When a decision that big has the capacity to change the course of a nation, not only has the earth’s axis moved but so, also, has the very fabric of the lives and fortunes and futures of whole groups. The Prime Minister, David Cameron, resigned immediately. So, too, did his right hand man, the Chancellor of the Exchequer. Two of the contenders to the now vacant top job in this now post-referendum show-down were quick to draw their swords on each other, and twist the blade. Nursing an ambition to be Prime Minister from her teenage years, Theresa May stepped into the breach, donning the crown pronouncing in her new role, Brexit Means Brexit.
But what does ‘Brexit Means Brexit’, really mean? It is easy to draw the conclusion this was an informed vote to leave Europe, and at one level it was. But the voter profiles tell us that in many ways this was a vote made by those who have been left behind in the globalisation race.

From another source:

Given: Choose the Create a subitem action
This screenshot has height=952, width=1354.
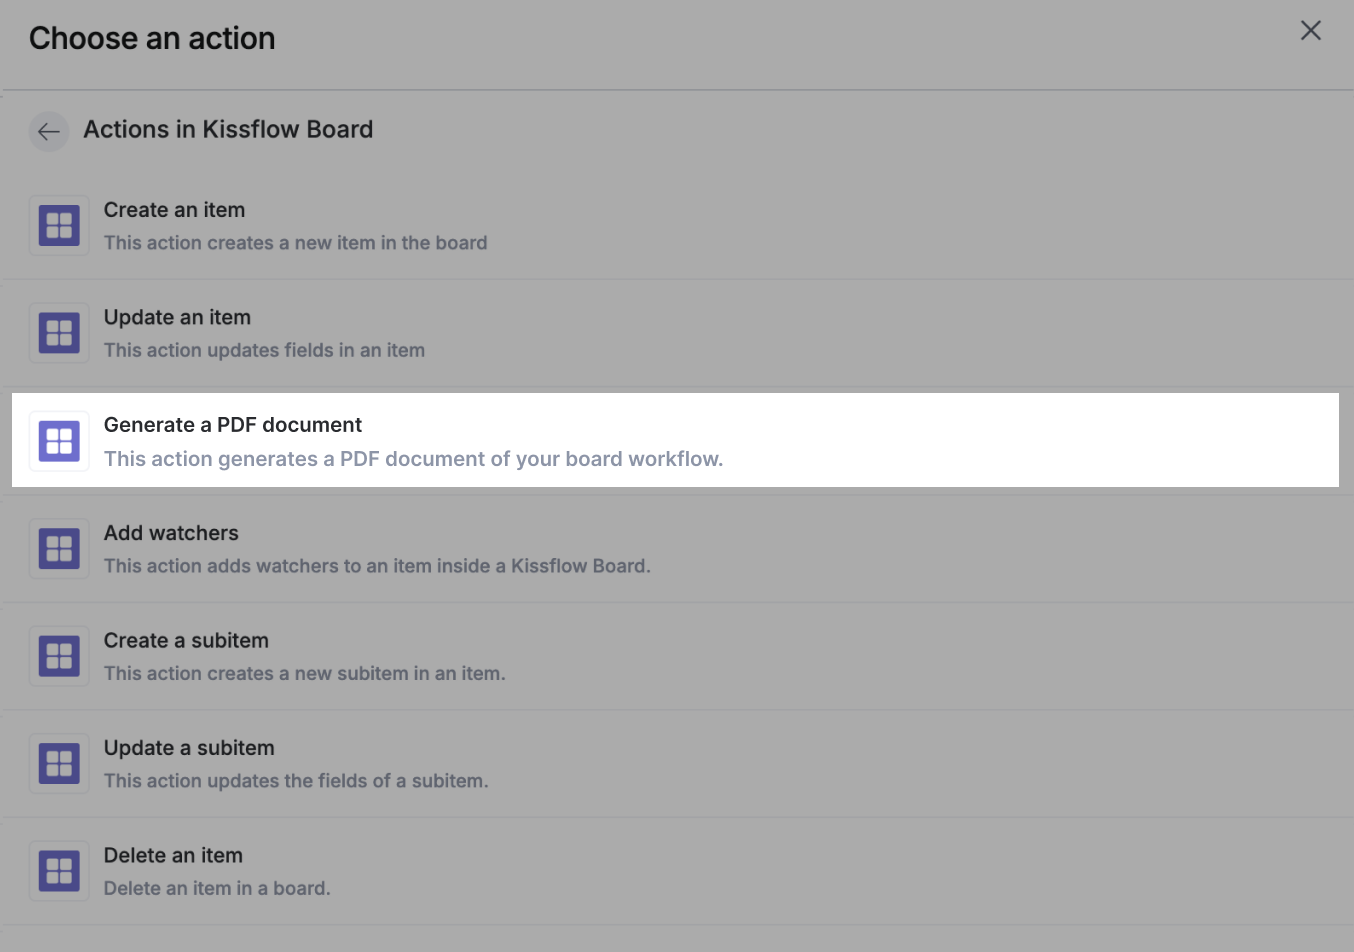Looking at the screenshot, I should coord(186,640).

Falling wages, fewer opportunities for decent, properly-paid work, the collapse in social mobility – when contrasted with the concentration of wealth in a tiny economic elite whose fortunes have been enabled by the political elite – and the conclusion stares you in the face. This was a working class protest (albeit also racist) vote cast by those who tried to turn the hands of time back in search of being great again. As writers like Thomas Piketty have shown, the working and middle classes paid dearly for the excesses of the banking sector and its eruption in a spectacular global financial meltdown in 2008. The sadness here is that they have let themselves be hoodwinked into blaming migrants rather than the greedy upper classes for their diminished fortunes.
But ‘Brexit Means Brexit’ – if it does, eventually, lead to exit – will have major consequences for education, and most particularly for higher education. The basic economic facts of the matter are all too stark. 13% of undergraduate students, 38% of post graduates, and 28% of academic staff, come from outside the UK. And whilst clearly not all of these students and academics are from Europe, many are. But decision to leave, with its racist undertones promoted by right wing parties like UKIP, narrow minded tabloids, and right-wing Euro-sceptics has meant that being ‘from somewhere else’ in post referendum Britain has left many feeling unwelcome.
The university sector has not just depended on this continental labour markets, but European students have buoyed the universities dwindling coffers with much needed finances, whilst its towns and cities have benefited from the costs that are incurred in simply getting on with normal life; rents, services, food.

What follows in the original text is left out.